Make sure you are going home by car with your relative or friend. At home, go to bed and rest for at least six hours. Sometimes there may be some bruising in the tummy, but this will settle after a week or so. Take the dressing off the wound while in the bath or shower after three days. You can shower and bath but try to keep the area of the wound(s) for a week. The hospital will arrange for the stitch to be taken out. There may be slight bleeding from the vagina, like the end of a period. It will last for a few days. Only use external pads for any loss. Do not use tampons. You can usually go back to normal activity and work after a week. Avoid heavy exercise for a week. You can have sex after your next natural period if you feel comfortable enough.

Possible Complications

As with any operation under general anaesthetic there is a very small risk for complications related to your heart or you lungs. The tests that you will have before the operation will make sure that you can have the operation in the safest possible way and will bring the risk for such complications very close to zero.

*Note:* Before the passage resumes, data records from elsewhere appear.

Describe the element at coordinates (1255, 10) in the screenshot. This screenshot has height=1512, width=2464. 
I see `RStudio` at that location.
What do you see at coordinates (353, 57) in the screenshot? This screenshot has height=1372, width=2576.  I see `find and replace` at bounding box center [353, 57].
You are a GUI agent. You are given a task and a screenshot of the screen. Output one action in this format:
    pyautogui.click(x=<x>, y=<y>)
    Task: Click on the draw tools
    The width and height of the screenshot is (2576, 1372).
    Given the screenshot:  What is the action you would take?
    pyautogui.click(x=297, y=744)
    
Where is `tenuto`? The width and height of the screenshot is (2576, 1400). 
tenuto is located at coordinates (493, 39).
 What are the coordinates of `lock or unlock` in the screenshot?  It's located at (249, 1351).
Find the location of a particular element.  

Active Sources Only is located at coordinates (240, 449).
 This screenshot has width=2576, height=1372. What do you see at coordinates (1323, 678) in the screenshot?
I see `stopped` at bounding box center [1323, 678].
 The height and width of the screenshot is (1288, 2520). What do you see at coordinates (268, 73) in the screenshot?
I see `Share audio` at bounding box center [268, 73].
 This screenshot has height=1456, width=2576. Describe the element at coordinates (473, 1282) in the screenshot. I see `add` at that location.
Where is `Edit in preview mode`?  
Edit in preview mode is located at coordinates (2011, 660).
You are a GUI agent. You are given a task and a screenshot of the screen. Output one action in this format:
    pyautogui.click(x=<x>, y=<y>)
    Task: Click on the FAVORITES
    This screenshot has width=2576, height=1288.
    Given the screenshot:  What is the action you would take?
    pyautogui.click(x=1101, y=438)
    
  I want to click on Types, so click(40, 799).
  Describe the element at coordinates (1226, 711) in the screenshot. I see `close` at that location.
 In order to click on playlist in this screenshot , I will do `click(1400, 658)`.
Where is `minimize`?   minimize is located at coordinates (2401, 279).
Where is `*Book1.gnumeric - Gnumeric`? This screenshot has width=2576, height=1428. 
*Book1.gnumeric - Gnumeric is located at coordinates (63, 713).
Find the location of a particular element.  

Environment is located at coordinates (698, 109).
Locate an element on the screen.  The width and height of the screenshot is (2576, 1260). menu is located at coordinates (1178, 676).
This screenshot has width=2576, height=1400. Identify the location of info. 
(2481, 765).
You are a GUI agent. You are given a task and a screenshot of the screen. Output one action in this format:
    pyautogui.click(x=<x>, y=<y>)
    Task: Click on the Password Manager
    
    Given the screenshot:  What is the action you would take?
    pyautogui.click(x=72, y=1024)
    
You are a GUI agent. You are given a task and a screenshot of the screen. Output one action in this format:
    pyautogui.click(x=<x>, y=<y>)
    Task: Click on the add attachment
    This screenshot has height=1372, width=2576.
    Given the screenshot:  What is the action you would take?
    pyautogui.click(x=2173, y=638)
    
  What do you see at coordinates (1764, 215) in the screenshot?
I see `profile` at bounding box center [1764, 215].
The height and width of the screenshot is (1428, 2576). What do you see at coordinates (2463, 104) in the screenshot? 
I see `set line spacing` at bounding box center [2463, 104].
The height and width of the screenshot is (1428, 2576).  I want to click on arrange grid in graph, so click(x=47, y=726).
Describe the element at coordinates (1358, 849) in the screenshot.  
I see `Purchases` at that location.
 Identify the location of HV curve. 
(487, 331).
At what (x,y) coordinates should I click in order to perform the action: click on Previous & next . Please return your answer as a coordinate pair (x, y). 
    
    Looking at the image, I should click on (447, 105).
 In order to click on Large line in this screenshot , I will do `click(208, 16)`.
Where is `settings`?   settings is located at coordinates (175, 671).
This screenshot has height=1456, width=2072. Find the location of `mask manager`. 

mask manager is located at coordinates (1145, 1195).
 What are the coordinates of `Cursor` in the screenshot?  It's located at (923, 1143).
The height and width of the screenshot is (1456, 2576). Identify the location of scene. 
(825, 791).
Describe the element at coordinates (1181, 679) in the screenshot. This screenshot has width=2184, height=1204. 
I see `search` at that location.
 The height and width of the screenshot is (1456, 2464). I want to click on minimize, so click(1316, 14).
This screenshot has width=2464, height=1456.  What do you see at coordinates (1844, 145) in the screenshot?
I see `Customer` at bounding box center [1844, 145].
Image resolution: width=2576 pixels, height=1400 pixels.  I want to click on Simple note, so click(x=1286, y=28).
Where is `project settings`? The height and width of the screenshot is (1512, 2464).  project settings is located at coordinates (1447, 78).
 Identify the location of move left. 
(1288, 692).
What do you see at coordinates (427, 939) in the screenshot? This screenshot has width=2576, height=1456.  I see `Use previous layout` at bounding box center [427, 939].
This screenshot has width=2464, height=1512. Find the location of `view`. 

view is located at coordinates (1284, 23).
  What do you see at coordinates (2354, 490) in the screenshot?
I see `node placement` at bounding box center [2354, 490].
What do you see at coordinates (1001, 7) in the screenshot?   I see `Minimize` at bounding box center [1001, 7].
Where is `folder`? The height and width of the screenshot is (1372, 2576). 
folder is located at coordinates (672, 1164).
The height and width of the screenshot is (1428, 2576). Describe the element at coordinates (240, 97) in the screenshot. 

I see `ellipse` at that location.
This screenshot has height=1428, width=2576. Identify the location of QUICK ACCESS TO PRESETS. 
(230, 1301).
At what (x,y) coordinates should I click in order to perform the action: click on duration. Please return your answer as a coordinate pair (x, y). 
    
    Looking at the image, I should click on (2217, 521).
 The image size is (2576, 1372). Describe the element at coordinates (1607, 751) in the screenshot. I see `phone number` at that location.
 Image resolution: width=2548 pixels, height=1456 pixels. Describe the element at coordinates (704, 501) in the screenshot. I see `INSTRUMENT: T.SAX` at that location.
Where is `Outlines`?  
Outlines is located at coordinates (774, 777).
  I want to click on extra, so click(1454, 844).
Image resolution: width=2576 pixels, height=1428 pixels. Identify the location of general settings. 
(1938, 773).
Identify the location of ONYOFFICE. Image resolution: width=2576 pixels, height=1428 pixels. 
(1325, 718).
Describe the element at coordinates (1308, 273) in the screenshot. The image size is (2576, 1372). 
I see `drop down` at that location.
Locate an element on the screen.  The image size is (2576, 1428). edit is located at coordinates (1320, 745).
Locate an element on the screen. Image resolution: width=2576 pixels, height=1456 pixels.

All operations have some risks. However, laparoscopy is a very common and relatively safe operation. Complications occur in 1-2% of cases. Very rarely bleeding can happen during the operation. Even more rarely, the bowel can be damaged by the instruments. In either case, the surgeon can deal with the problem straight away through a bigger wound. Sometimes, there is some infection in the tummy button area after the operation. This settles down with antibiotics.

Finally, very rarely, you can develop an allergic reaction to the dye. The anaesthetist will ask you before the operation for any allergic reactions that you had in the past to establish whether you have an increased risk for such reactions. Even if you have not had similar problems in the past you can still have a reaction to the dye and the anaesthetist will give you medications to control it.